[Excerpts from a dataset]
----
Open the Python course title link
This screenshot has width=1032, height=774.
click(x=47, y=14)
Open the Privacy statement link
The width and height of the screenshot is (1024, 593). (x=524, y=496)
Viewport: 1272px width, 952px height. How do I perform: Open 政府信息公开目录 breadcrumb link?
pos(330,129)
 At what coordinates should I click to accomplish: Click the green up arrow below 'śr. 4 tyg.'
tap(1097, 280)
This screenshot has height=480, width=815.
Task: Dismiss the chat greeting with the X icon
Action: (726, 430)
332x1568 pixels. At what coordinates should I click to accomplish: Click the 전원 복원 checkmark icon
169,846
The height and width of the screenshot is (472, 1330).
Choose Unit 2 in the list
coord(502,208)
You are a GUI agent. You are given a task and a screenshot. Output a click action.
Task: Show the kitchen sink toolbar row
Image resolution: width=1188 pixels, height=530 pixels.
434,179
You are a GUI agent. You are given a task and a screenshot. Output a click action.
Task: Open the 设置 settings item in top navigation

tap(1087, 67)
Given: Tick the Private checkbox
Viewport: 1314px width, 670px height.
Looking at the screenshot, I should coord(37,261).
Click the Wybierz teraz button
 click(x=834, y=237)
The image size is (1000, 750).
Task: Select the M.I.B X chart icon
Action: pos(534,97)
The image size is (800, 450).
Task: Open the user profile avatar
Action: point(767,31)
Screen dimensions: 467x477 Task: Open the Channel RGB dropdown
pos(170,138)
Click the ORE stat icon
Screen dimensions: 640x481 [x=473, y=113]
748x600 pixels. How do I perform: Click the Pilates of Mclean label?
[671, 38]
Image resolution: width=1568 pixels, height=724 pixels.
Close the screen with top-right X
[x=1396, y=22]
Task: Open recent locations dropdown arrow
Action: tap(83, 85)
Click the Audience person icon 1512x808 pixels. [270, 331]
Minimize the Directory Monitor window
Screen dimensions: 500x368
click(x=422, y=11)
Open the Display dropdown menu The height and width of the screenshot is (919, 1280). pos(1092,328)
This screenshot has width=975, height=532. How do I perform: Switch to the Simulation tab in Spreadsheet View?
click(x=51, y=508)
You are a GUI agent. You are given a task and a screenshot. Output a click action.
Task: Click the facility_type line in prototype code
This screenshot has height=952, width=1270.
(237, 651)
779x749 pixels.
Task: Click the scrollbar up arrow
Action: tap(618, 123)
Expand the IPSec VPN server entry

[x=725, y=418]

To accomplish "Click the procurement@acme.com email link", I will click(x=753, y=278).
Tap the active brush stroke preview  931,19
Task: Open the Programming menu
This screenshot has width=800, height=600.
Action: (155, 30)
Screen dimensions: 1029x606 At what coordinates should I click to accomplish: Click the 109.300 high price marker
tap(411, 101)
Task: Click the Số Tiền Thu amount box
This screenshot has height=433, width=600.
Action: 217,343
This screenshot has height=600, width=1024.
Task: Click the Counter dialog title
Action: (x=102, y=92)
----
— What you should do —
Without altering a single word, reproduce the entries above.

— Reply to the task —
Open the Python course title link
This screenshot has width=1032, height=774.
click(x=47, y=14)
Open the Privacy statement link
The width and height of the screenshot is (1024, 593). (x=524, y=496)
Viewport: 1272px width, 952px height. How do I perform: Open 政府信息公开目录 breadcrumb link?
pos(330,129)
 At what coordinates should I click to accomplish: Click the green up arrow below 'śr. 4 tyg.'
tap(1097, 280)
This screenshot has height=480, width=815.
Task: Dismiss the chat greeting with the X icon
Action: (726, 430)
332x1568 pixels. At what coordinates should I click to accomplish: Click the 전원 복원 checkmark icon
169,846
The height and width of the screenshot is (472, 1330).
Choose Unit 2 in the list
coord(502,208)
You are a GUI agent. You are given a task and a screenshot. Output a click action.
Task: Show the kitchen sink toolbar row
Image resolution: width=1188 pixels, height=530 pixels.
434,179
You are a GUI agent. You are given a task and a screenshot. Output a click action.
Task: Open the 设置 settings item in top navigation

tap(1087, 67)
Given: Tick the Private checkbox
Viewport: 1314px width, 670px height.
Looking at the screenshot, I should coord(37,261).
Click the Wybierz teraz button
 click(x=834, y=237)
The image size is (1000, 750).
Task: Select the M.I.B X chart icon
Action: pos(534,97)
The image size is (800, 450).
Task: Open the user profile avatar
Action: point(767,31)
Screen dimensions: 467x477 Task: Open the Channel RGB dropdown
pos(170,138)
Click the ORE stat icon
Screen dimensions: 640x481 [x=473, y=113]
748x600 pixels. How do I perform: Click the Pilates of Mclean label?
[671, 38]
Image resolution: width=1568 pixels, height=724 pixels.
Close the screen with top-right X
[x=1396, y=22]
Task: Open recent locations dropdown arrow
Action: tap(83, 85)
Click the Audience person icon 1512x808 pixels. [270, 331]
Minimize the Directory Monitor window
Screen dimensions: 500x368
click(x=422, y=11)
Open the Display dropdown menu The height and width of the screenshot is (919, 1280). pos(1092,328)
This screenshot has width=975, height=532. How do I perform: Switch to the Simulation tab in Spreadsheet View?
click(x=51, y=508)
You are a GUI agent. You are given a task and a screenshot. Output a click action.
Task: Click the facility_type line in prototype code
This screenshot has height=952, width=1270.
(237, 651)
779x749 pixels.
Task: Click the scrollbar up arrow
Action: tap(618, 123)
Expand the IPSec VPN server entry

[x=725, y=418]

To accomplish "Click the procurement@acme.com email link", I will click(x=753, y=278).
Tap the active brush stroke preview  931,19
Task: Open the Programming menu
This screenshot has width=800, height=600.
Action: (155, 30)
Screen dimensions: 1029x606 At what coordinates should I click to accomplish: Click the 109.300 high price marker
tap(411, 101)
Task: Click the Số Tiền Thu amount box
This screenshot has height=433, width=600.
Action: 217,343
This screenshot has height=600, width=1024.
Task: Click the Counter dialog title
Action: (x=102, y=92)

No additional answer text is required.